まだ様子見だが少しずつ元気を取り戻す健太を見ていると、僕の努力が報われたようだ。
 母も弟と比例するように笑顔を取り戻していた。
一纏めにしていただけの髪は手入れされて艶やかさを取り戻し、無頓着だった服装も今では若干の華やかさがある。
何より学生時代から見ていない笑顔が増えたことが嬉しかった。
 闘病の関係で一年遅れにはなるが大学生として過ごす弟と、転職先の会社で事務として働く母親。
やっと僕にも心の安寧が訪れた気がする。
「あれ美味しかったね」
目の前で盛り上がる2人はさも当たり前のような顔で会話を続ける。
「え、どれのことだろ」
堪えきれず会話に釘を刺した僕に健太が曖昧そうな顔で答える。
「あぁ、昨日一緒に駅前のランチ食べてさ」
「そうなの?言ってくれたら行けたのに」
そう言うと母が微妙そうな顔をした。
咄嗟に何か言わないと、と思った。
「まぁでも時間合わないし無理だよな、はは」
わだかまりが残らないように笑顔で蓋をした。

 こういう事はよくある。
母の中で健太との結びつきは僕以上なのだ。
 幼い頃から病弱で床に伏せてばかりいた健太は、護らなければいけない対象だった。
加えて大学に主席合格しただとか、部活で結果を残しただとか、友達に慕われているだとか、健太には魅力が沢山ある。
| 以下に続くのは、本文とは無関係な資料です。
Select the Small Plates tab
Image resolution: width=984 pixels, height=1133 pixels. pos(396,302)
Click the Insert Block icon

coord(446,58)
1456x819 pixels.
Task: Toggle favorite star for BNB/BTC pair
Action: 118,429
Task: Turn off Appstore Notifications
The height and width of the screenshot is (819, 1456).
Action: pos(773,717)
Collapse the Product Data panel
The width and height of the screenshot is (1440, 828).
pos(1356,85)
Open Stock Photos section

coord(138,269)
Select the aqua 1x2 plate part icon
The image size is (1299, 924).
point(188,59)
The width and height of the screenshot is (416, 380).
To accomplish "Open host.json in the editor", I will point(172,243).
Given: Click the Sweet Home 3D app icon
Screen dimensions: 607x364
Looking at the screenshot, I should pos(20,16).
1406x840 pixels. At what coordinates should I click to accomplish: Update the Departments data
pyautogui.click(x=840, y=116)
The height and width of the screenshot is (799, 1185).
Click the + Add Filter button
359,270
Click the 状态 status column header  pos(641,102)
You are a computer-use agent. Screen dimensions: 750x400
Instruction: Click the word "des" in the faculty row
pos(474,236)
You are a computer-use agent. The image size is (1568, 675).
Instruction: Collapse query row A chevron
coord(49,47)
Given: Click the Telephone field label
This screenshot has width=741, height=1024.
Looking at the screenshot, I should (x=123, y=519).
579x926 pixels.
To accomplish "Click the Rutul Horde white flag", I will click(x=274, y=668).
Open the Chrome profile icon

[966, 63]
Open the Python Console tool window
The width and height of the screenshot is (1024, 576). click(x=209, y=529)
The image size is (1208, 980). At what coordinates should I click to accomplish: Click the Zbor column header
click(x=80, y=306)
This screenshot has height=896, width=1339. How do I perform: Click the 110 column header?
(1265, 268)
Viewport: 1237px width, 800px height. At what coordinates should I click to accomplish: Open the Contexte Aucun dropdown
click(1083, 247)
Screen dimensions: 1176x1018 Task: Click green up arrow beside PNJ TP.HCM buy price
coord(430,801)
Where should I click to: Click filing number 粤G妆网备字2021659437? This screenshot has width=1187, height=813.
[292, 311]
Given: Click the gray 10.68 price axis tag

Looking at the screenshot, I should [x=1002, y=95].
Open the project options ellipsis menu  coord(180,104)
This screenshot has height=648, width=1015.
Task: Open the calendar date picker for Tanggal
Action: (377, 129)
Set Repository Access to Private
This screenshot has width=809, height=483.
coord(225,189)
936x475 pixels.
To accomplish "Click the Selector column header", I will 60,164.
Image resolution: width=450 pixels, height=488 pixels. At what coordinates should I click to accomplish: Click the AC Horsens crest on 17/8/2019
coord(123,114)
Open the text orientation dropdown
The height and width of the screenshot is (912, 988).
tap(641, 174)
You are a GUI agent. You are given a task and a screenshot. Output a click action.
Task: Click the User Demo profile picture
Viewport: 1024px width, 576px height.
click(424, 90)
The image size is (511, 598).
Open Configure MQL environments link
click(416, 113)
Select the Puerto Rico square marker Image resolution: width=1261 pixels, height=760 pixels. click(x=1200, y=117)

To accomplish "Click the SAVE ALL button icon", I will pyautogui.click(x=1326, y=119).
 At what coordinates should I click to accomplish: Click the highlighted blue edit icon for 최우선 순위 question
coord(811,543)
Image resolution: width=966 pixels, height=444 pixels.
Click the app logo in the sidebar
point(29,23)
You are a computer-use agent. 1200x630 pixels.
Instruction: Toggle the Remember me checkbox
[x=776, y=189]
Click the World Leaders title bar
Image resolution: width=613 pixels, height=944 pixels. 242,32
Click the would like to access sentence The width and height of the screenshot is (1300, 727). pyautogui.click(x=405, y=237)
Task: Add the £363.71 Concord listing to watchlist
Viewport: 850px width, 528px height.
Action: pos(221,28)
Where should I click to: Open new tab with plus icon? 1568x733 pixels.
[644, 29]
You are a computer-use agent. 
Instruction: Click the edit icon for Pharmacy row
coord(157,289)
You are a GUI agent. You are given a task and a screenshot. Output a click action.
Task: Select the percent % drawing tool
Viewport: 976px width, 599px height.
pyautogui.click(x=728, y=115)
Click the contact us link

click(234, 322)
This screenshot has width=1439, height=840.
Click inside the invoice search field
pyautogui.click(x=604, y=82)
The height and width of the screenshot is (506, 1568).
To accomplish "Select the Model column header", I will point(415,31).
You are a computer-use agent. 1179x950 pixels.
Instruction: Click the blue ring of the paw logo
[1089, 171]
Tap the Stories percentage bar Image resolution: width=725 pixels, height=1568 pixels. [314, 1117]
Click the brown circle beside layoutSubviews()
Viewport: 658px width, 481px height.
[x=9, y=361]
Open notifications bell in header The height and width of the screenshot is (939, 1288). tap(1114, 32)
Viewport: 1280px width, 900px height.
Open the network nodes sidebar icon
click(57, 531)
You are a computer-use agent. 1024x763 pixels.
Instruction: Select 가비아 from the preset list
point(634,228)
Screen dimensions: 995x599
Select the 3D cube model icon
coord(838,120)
コロコロと変わる表情や明るい話題に溢れた、愛おしい子なのだと思う。
だからこそ病気から解放された息子と失われた時間を取り戻すように、最近は一緒にいる事も多いらしい。
 そこには自分の入る余地なんて無い。
僕から出るのは定型の会話だけで、笑顔だって使い古しだ。
今だってただ2人の会話に適当な相槌を入れるだけで、まるでバラエティのガヤのようだし。
でもそれでいい。
幸せそうに笑う2人を見ているだけで僕には充分。